Dolce's IVF comments are totally over-the-top, but so is Sir Elton's boycott
How do you tell if your child is synthetic? You check with the designers who created the label. A volcanic row has erupted this week between leading fashion duo Dolce e Gabbana and singer/international treasure Sir Elton John, over, of all things, IVF.
Mr Dolce lit the fuse with comments in an interview about whether he himself (he and one-time partner Gabbana are gay) would ever consider having children.
"You are born and you have a father and mother," he said. "At least it should be like that."
Describing infants born by the IVF process as "chemical children, synthetic babies," he added: "I am gay. I cannot have a child. I don't believe that you can have everything in life."
Unsurprisingly stung by his comments was Sir Elton, who has two gorgeous little boys with his husband David Furnish. Elt was onto Twitter faster than a catwalk model downs lunch.
"How dare you refer to my beautiful children as 'synthetic'," he raged. "And shame on you for wagging your judgemental little fingers at IVF - a miracle that has allowed legions of loving people, both straight and gay, to fulfil their dream of having children."
D&G's "archaic" thinking, he added, was as out of step with the times as their fashion (ouch!), and he launched a Twitter hashtag urging a boycott of the label.
Immediately piling in behind Elton with supportive tweets were Victoria Beckham and a phalanx of stars.
Back in Italy, however, a leading member of what looks like the Italian version of Ukip compared the singer to the Taliban and referenced the Charlie Hebdo attack in Paris and the right to freedom of expression.
This rapid escalation of hostilities took place within a few short hours. By the end of the week, Nato may well be involved.

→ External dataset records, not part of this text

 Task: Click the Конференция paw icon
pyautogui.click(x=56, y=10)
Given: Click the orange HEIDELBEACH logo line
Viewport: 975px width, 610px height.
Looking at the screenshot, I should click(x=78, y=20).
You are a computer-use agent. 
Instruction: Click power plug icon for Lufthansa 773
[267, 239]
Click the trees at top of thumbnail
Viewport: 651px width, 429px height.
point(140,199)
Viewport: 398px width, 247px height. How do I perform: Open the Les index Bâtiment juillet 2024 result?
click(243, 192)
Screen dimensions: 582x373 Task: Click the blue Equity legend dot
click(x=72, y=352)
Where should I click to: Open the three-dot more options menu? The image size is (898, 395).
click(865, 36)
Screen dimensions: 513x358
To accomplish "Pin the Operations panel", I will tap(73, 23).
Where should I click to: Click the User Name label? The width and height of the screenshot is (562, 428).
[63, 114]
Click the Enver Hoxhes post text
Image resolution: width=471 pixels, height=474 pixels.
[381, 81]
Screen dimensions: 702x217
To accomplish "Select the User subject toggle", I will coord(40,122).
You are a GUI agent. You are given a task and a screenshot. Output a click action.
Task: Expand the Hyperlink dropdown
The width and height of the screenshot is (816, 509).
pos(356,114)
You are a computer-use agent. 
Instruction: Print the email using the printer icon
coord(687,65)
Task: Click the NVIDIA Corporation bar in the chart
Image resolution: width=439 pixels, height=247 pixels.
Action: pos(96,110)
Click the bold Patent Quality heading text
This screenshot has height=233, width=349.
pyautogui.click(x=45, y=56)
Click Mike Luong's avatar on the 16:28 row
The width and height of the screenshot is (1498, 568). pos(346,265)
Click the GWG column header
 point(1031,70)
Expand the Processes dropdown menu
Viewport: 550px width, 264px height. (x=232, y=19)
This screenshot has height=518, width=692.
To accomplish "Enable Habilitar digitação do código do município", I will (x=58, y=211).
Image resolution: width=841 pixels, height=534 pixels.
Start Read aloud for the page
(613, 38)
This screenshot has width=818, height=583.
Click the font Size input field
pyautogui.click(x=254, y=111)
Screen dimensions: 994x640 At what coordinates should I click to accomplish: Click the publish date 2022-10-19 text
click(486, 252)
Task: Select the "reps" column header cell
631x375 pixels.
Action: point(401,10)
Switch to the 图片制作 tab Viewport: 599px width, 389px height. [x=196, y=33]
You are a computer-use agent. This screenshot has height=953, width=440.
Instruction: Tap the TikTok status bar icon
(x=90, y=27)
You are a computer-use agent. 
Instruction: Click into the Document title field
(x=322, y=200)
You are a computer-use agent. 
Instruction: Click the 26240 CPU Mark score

So who is in the right and who is in the wrong? If you ask me, it's all of them, really. Domenico Dolce has made the point that he comes from a conservative Catholic Sicilian background. Whether or not you agree with his views - I don't and certainly not with his language - he has a right to express an opinion (in that respect the Italian politician is also right).
But Signor Dolce has to be aware that he is a man of considerable influence and so should have chosen his words more carefully, more sensitively.
You do not have to be a parent yourself to know that to hear their sons and daughters being referred to as "synthetic" and "chemical" was bound to be deeply hurtful and wounding not just to Elton, but to the thousands and thousands of people all over the world for whom IVF has been the miracle that allowed them to have the children they longed for.
We tend to bandy the word "offensive" around a bit too freely sometimes.
This is one occasion where it is almost an understatement.
So you can certainly understand Elton's rage. That angry tweet was the response of a protective father cut to the core by the slight on his two little boys and all those other children so cruelly, carelessly labelled.
Yet Elton also knows he wields enormous influence and would be aware of the enormously damaging impact his call for a boycott could have on the Italian design team's business. Boycott is a brutal, nasty weapon.
Back here on Planet-Down-to-Earth, this clash of the pop and fashion Titans might seem far removed from our own lives. But, in many ways, it's a mirror to how quickly and viciously the rest of us allow ourselves to be herded into intransigent camps too.
How quickly debate these days over the big, crucial issues, such as abortion, gay rights and religious belief, disintegrates into a slanging match. Particularly here in Northern Ireland.
Name-calling replaces discussion as liberal fundamentalists clashes with religious fundamentalists, and nobody can see anybody else's point of view. Ever. So we have little room to sneer at Dolce e Elton - we're all much too OTT.
All headlines are made in Chelsea
Oddly, Chelsea fans seem to be hogging the headlines lately. And not for the best of reasons.
First, there was that shameful racist episode on the Paris underground.
Then there was the story of the three jihadi brides off to join Isis in Syria.
You may have noticed in news reports where their relatives appealed for their return, one had left behind her teddy bear. Wearing its Chelsea shirt.
And now Jeremy Clarkson, at the centre of his latest row with the Beeb, taking time out from the furore to watch a Chelsea game. The Chelsea shirt — Top Gear for headline-makers?
By rights, we need to be wary of labels
To listen to news reports, there seems to be a recent upsurge in what is termed human rights lawyers.
They deal specifically with human rights legislation, I know, but I always feel this is an odd description.
Whatever your views of the legal profession, surely it would be reasonable to assume that they are all, to some extent, involved in what could be called human rights work. Singling out some for the “human rights” tag seems to suggest otherwise.
Similarly Fairtrade produce. Are we to assume that items which don’t bear that label have not been fairly traded? Should they be labelled unfairtrade?